All I'm picturing is the scene from the office where dwight fights himself during a karate 'seminar'.


----------



## quasar44 (Jan 24, 2020)

drop bear said:


> On yourself?



yes ..lol 
Just to feel the pressure difference lol 
I also did one arm and gable grip chokes on myself to feel pressure and where the space closes


----------



## quasar44 (Jan 24, 2020)

I can’t choke myself out and I wanted to see how the space closed based on what I learned in class


----------



## quasar44 (Jan 24, 2020)

I am an odd guy as you may have noticed lol


----------



## Martial D (Jan 24, 2020)

quasar44 said:


> I have had 4 instructors show me 3-4 different finishes and now I am confused
> 
> 1) you keep back of hand behind neck and squeeze elbows and drive head forward
> 
> ...


Yes


----------



## Buka (Jan 24, 2020)

I think I get it now. If I hold my hands and elbows a certain way it feels like somebody else is choking the chicken.

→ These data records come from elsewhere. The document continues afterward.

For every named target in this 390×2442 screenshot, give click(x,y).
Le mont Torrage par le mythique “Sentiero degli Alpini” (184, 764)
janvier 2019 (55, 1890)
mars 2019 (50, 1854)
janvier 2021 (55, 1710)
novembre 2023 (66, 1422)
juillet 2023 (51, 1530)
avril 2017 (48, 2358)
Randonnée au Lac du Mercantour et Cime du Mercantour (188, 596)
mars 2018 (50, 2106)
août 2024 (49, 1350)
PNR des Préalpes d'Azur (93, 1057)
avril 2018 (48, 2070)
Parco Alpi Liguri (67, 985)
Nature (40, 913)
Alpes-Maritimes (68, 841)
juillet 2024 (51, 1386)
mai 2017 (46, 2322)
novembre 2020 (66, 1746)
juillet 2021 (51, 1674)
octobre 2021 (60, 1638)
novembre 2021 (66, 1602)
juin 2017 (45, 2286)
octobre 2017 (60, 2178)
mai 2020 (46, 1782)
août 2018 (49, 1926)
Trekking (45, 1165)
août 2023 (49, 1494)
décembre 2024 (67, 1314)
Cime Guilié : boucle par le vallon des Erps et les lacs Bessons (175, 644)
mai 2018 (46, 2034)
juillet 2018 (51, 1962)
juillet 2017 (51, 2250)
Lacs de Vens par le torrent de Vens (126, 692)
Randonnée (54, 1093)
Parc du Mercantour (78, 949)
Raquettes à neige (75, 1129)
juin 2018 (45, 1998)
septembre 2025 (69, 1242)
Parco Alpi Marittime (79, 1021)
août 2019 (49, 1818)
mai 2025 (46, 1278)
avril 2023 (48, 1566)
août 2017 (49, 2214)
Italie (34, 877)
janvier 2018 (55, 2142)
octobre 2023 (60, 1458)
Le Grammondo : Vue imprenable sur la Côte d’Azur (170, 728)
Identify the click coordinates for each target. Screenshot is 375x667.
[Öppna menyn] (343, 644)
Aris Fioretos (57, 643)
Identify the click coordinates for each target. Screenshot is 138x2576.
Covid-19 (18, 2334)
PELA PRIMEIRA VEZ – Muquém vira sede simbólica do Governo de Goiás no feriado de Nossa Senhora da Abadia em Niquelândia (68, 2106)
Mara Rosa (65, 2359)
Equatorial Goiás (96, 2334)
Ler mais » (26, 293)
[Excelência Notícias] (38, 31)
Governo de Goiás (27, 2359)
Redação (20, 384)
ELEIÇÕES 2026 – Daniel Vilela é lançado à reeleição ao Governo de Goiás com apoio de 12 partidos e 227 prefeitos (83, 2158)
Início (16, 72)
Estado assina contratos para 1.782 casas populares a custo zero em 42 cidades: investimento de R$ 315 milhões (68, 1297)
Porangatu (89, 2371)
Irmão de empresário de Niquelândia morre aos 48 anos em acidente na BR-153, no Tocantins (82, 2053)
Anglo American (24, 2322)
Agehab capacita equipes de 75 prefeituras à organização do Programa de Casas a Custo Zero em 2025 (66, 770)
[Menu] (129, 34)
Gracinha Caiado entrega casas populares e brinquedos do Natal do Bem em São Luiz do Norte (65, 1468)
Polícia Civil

I guess all roads do indeed lead to Rome.


----------



## Monkey Turned Wolf (Jan 24, 2020)

Buka said:


> it feels like somebody else is choking the chicken.


Umm...


----------



## Gerry Seymour (Jan 24, 2020)

quasar44 said:


> I am doing the beg class tonight !!
> 
> When I did Krav Maga it was every technique is done this way
> 
> in BJJ it seems more concepts with huge variation


That's because most techniques actually work across a pretty wide range of variation..........so long as you understand and apply the key principles.


----------



## Gerry Seymour (Jan 24, 2020)

wab25 said:


> The variation and adjustment thing is part of all arts. Sure, you can study arts with lots of forms or kata, and people get all crazy about exactly what angle and position everything is, and if you are not a carbon copy, then you are doing it wrong. However, as soon as you introduce resistance, then the adjustments and variation need to take place. The form, kata or drill should be done in order to study the core components. Ideally, if you really have the core components and an understanding what you are doing and why... the adjustments and variations become second nature.
> 
> When doing kata / form based arts, the problem is that people forget to look deep to find the core concepts of the movements they are practicing. If you stay at a surface level, it gets very confusing and very hard to understand how what you practice relates to what you doing against resistance. Making adjustments and variations is then also hard.
> 
> ...


Well stated.


----------



## Gerry Seymour (Jan 24, 2020)

quasar44 said:


> I am an odd guy as you may have noticed lol


You keep making that point. Many of us on here are older.


----------



## JP3 (Jan 24, 2020)

quasar44 said:


> I am going to keep it super tight then push forward
> If fails , then I will pull back with lats
> 
> so I can chain together 2 variations
> ...


Trachea chokes suck and really "shouldn't" be used on the mat just rollin'... they get people quite irritated and they'll want to retaliate in some way... might not be the most sporting thing to do while training with your buddies... that's probably why your coach is trying to get you to not do that.


----------



## drop bear (Jan 24, 2020)

gpseymour said:


> You keep making that point. Many of us on here are older.



And odder


----------



## pdg (Jan 25, 2020)

Buka said:


> I think I get it now. If I hold my hands and elbows a certain way it feels like somebody else is choking the chicken.
> 
> I guess all roads do indeed lead to Rome.



Sit on your hand for a bit first so it goes numb...


----------